A traditional crawler sends an HTTP request, parses the HTML, and extracts <a href> tags. A React application renders nothing on the server. The HTML body is an empty shell. The crawler sees zero links and reports the site has one page. The homepage.

Now throw a Next.js app into the mix. It renders full HTML on the server, so the HTTP crawler does see content. But the DOM contains <div id="__next">, the same root element React SPAs use. A naive CSR detector flags it as "JavaScript required" and fires up a headless browser for no reason. On a 500-page Next.js site, that's 500 unnecessary Chrome launches.

Note: The real challenge is that modern frameworks blur the line. Next.js does SSR with hydration. Nuxt does the same.

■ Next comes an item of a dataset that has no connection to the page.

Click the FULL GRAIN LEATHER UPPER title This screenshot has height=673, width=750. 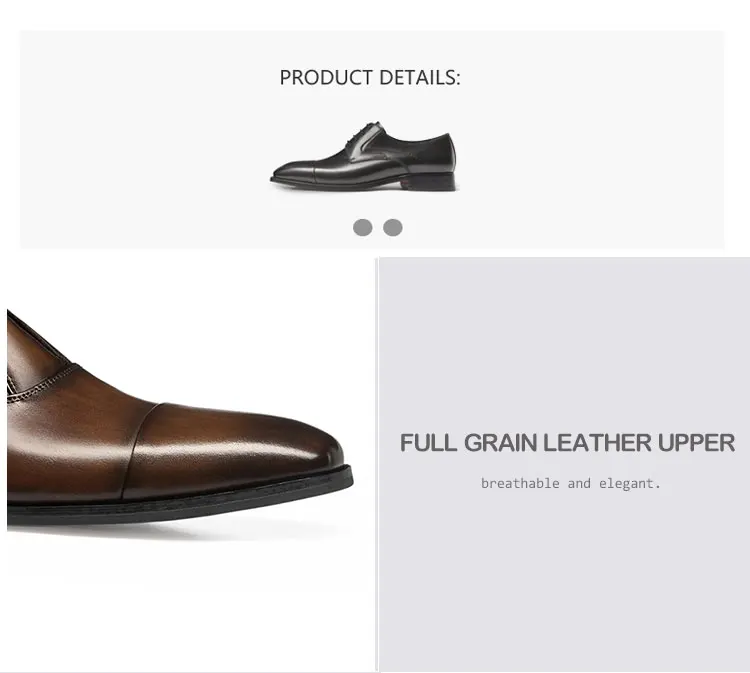[567, 443]
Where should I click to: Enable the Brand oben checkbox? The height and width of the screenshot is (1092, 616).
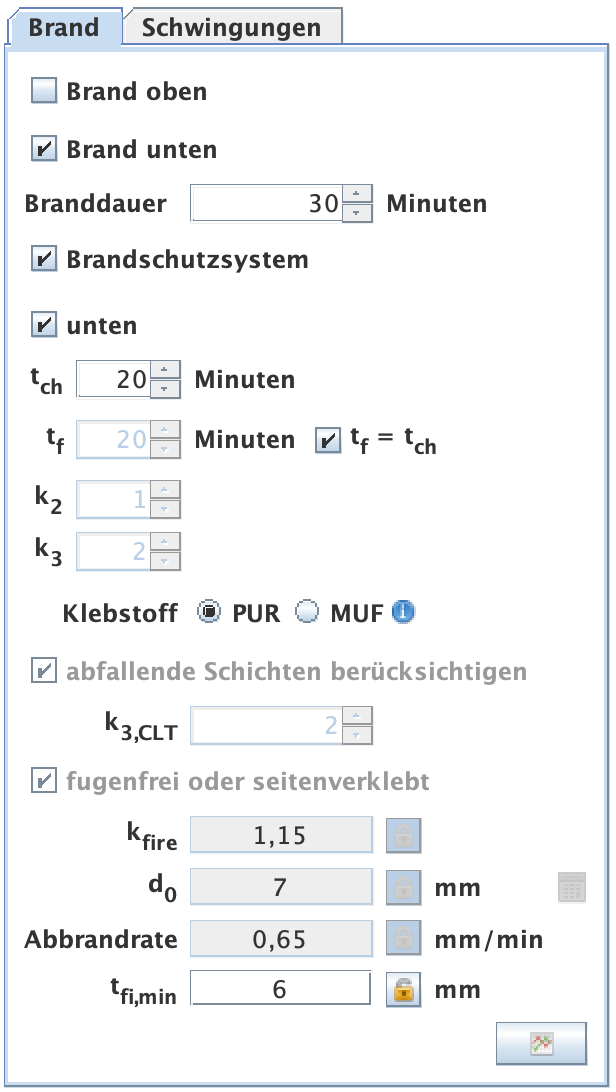(x=45, y=92)
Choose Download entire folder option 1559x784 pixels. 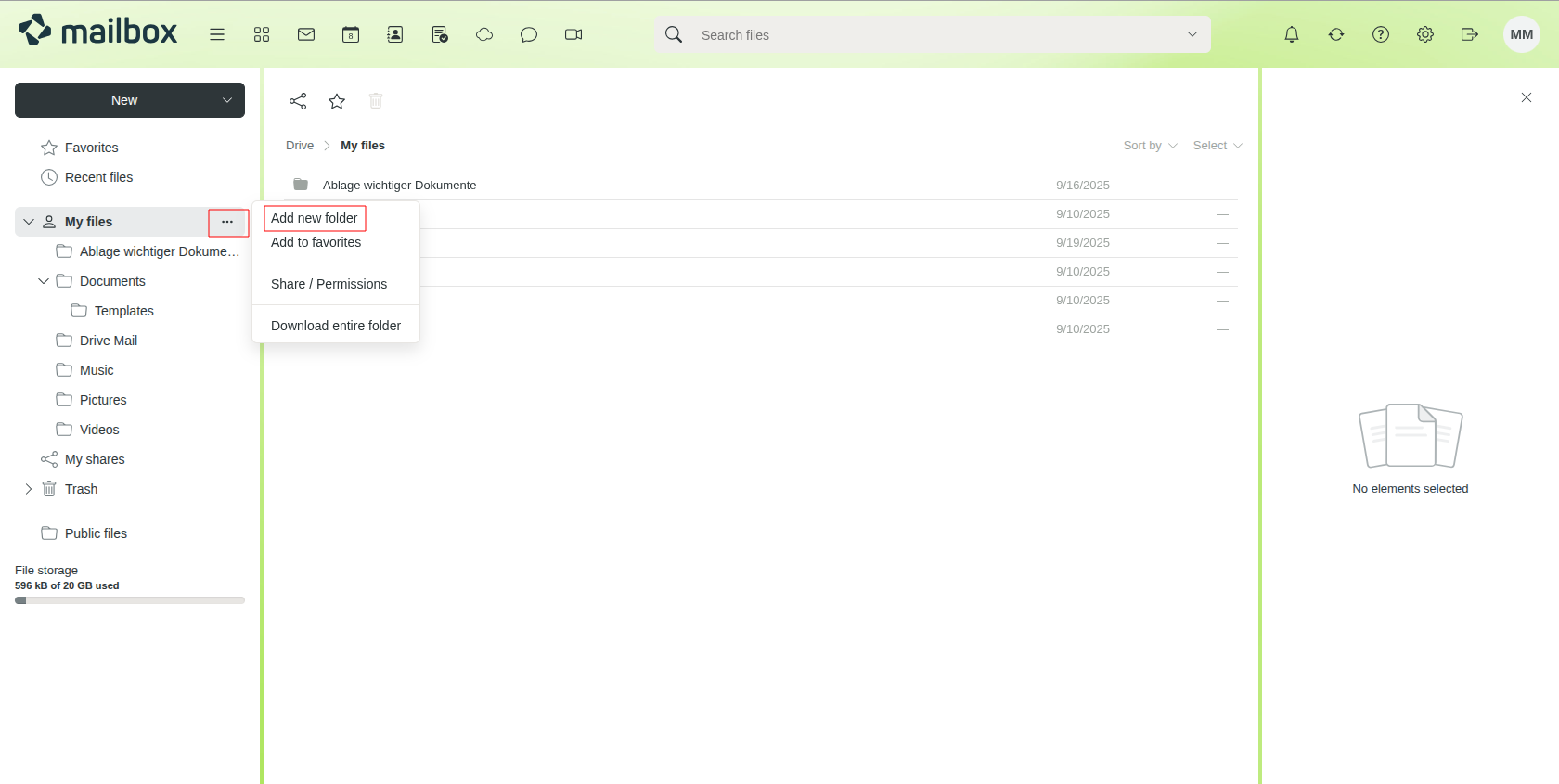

Remix streams HTML. Astro ships islands. A crawler needs to understand how each framework delivers content, not just whether JavaScript is present.

The tools that exist today fall into two camps. Pure HTTP crawlers that fail on JavaScript apps. And headless browser crawlers that are unbearably slow. I wanted something in the middle: a system that makes a smart decision per URL, adapting to each page's rendering strategy.

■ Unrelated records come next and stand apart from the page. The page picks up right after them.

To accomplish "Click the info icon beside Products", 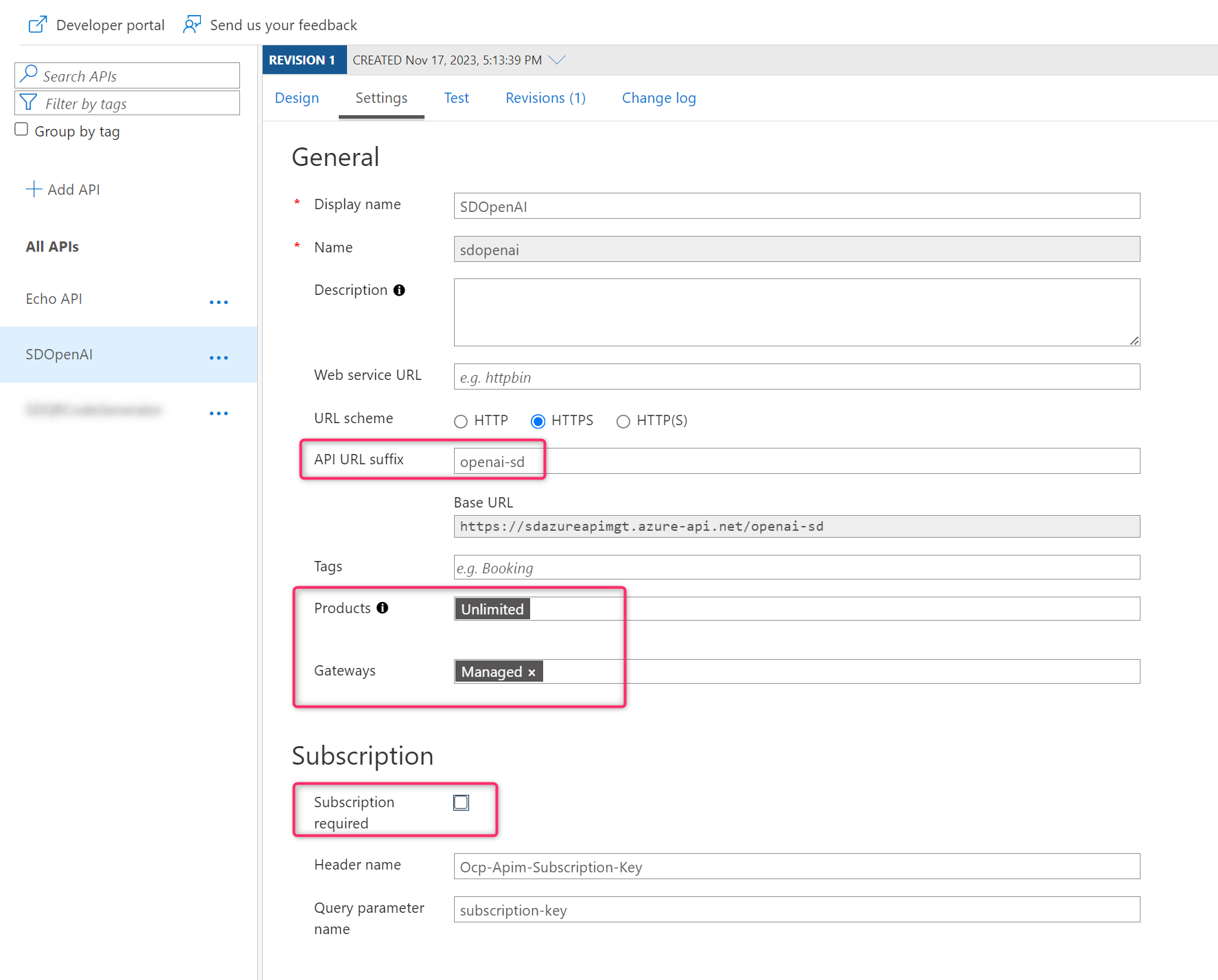I will [x=383, y=608].
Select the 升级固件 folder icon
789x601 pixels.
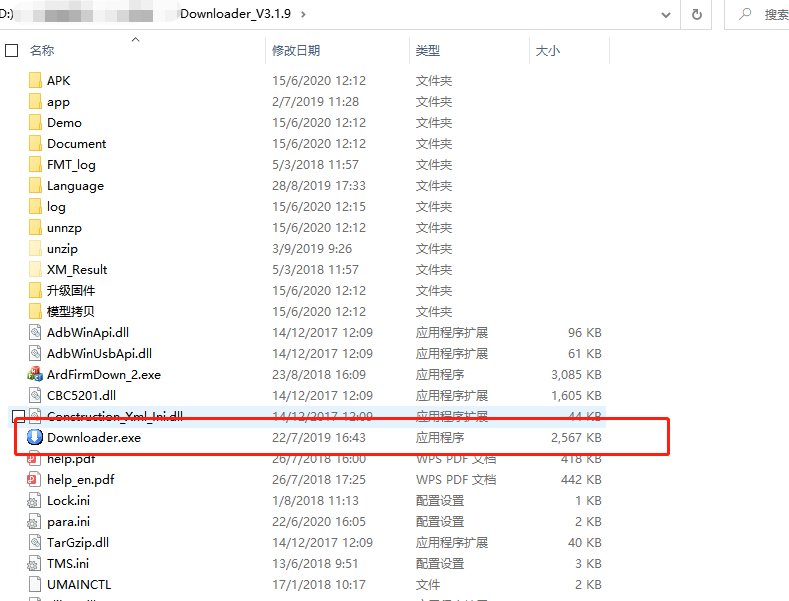pos(35,290)
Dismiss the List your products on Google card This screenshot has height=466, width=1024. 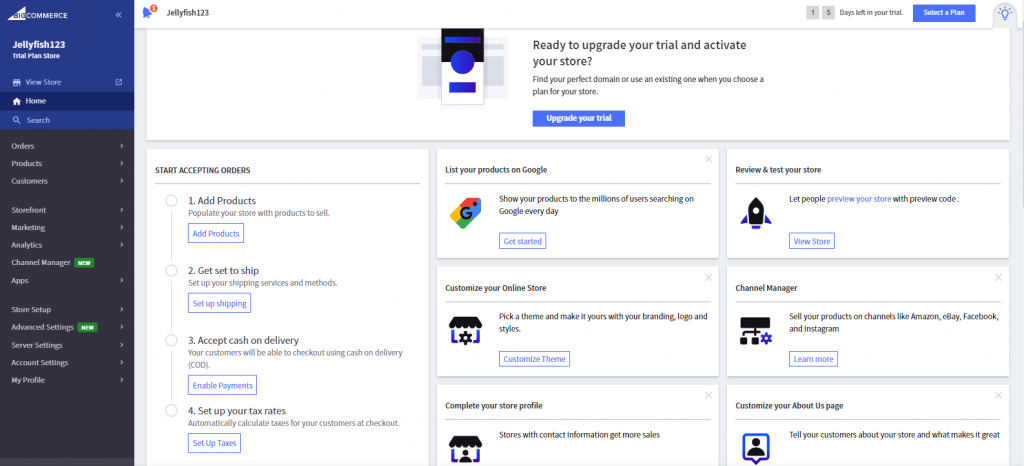[708, 159]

The Core Idea: HTTP-First With a Scoring Heuristic

The algorithm has one rule: every URL starts as a cheap HTTP request, and only escalates to Puppeteer when there's evidence the page is CSR-only.

The first version was a boolean check. if (html.length < 200) useBrowser(). It was wrong in ways I didn't expect. A landing page with 100KB of inline Tailwind CSS has a massive html.length but only 30 characters of visible content. The length check said "this is fine" while the page was actually an empty shell wrapped in styles.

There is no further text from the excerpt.